El Gran Extasis del Escultor de Madera Steiner (Werner Herzog, 1974). Si bien toda la obra documental de Werner Herzog me resulta imprescindible –en especial la que se relaciona con “exploradores del extremo” (Encuentros en el Fin del Mundo, Grizzly Man) –, escojo este hipnótico retrato del esquiador Walter Steiner por su demoledor final, cuando el protagonista revela que su obsesión por saltar más lejos no  obedece ya a una sed de éxtasis, sino al miedo infantil de ser rechazado por los demás. Imposible no odiar al mundo por contaminar esa pureza.

Fraude/F for Fake (Orson Welles, 1975). La secuencia en la que Welles narra el encuentro entre Picasso y su falsificador es la estafa más deslumbrante que se haya visto en la pantalla. Lo más cercano en cine a un ensayo sobre la verdad y el arte. Una radiante carcajada de Orson frente al crepúsculo.  

Mulholland Drive (David Lynch, 2001). Lost Highway, Mulholland Drive e Inland Empire son, en realidad, la misma película: un tríptico monumental sobre fugas psicogénicas y sueños perdidos. Selecciono la segunda pieza porque tiene lo que para mí es la secuencia emblemática de todo Lynch: la sentimental inmersión en las tinieblas del Club Silencio. ¡No hay banda!  

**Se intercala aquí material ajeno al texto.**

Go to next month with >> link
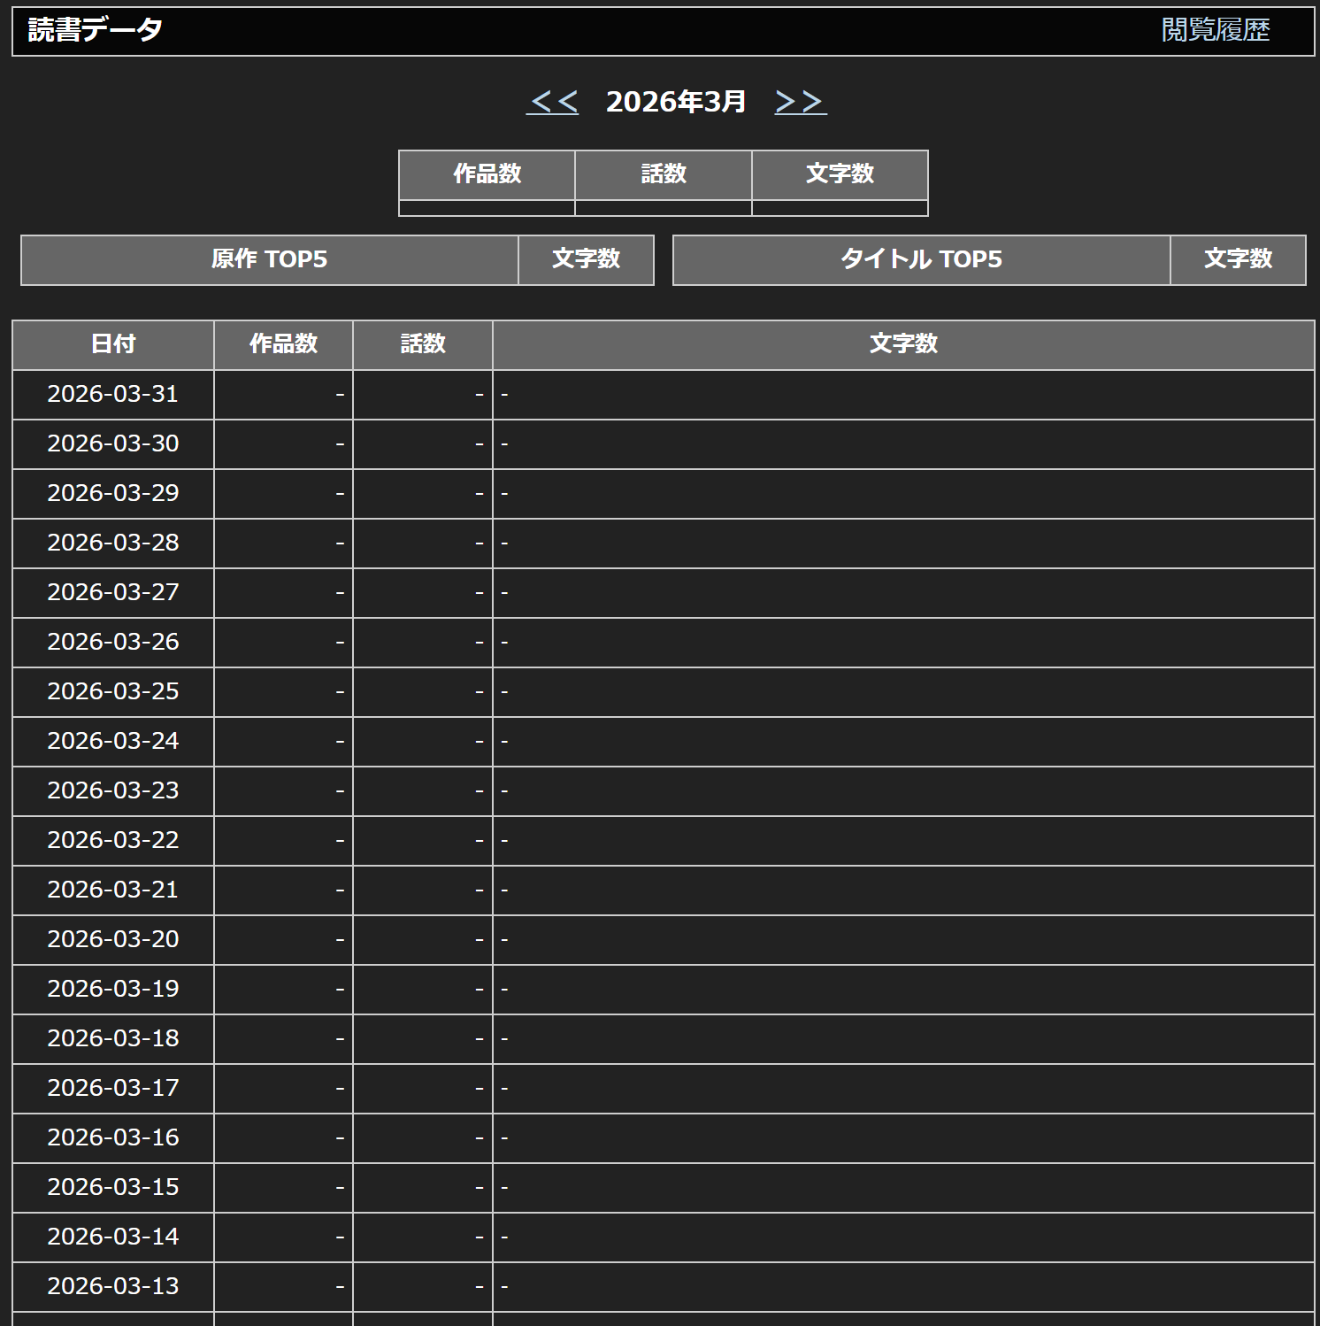The height and width of the screenshot is (1326, 1320). tap(800, 102)
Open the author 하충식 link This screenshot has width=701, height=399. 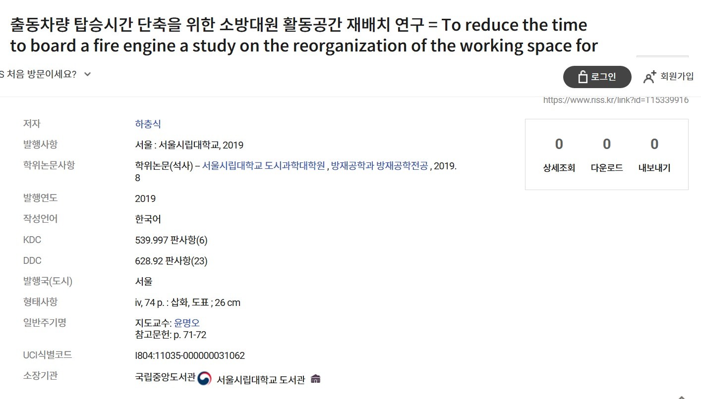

Nota final: No puedo creer que no haya ninguna película de los 40, mi década favorita en la historia del cine, ni que no esté ninguna cinta de Dassin o los hermanos Coen. Ojalá alguien los mencione. Lo más justo sería un top 100.

Comentarios

Anónimo dijo…
Erice y Herzog, interesante. Lo demás, igual que en las otras listas.

a.
Joel Meza dijo…
Ah, Mauro toca lo esencial en este ejercicio que has impuesto a tus colegas y a tus lectores, Ernesto: la justicia. Por que diez? Por que cien? Por que tenemos que elegir? No podemos tener simplemente las peliculas que nos gustan cuando las vemos y ya? Como dice Mauro, no puedo creer que no haya puesto ____ y _____, o _____ y _____. En esto momento vuelvo a pensar en Herzog, que no toque en mi lista y claro que pondria todas las que le he visto (que son las mencionadas aqui, excepto la de Mauro, por cierto). O en Kubrick y sus mencionadas tambien. Los pajaros y el comentario de Mauro me vuelven a provocar terror. La pongo en mi lista? Cual dejo fuera?
Hace rato vi Batman 3 de Nolan. En cambio, nunca estaria alguna de esas en mi lista ni de 10 ni de 100. Me doy cuenta que he visto muchas mas de 100 que estan en mis primeras 10. Y en las siguientes 24 horas estoy por ver al menos una mas que se agrega a esas 10 que no terminan de cuajar. No es justo.
Joel: Pos sí, no es justo. Pinche vida.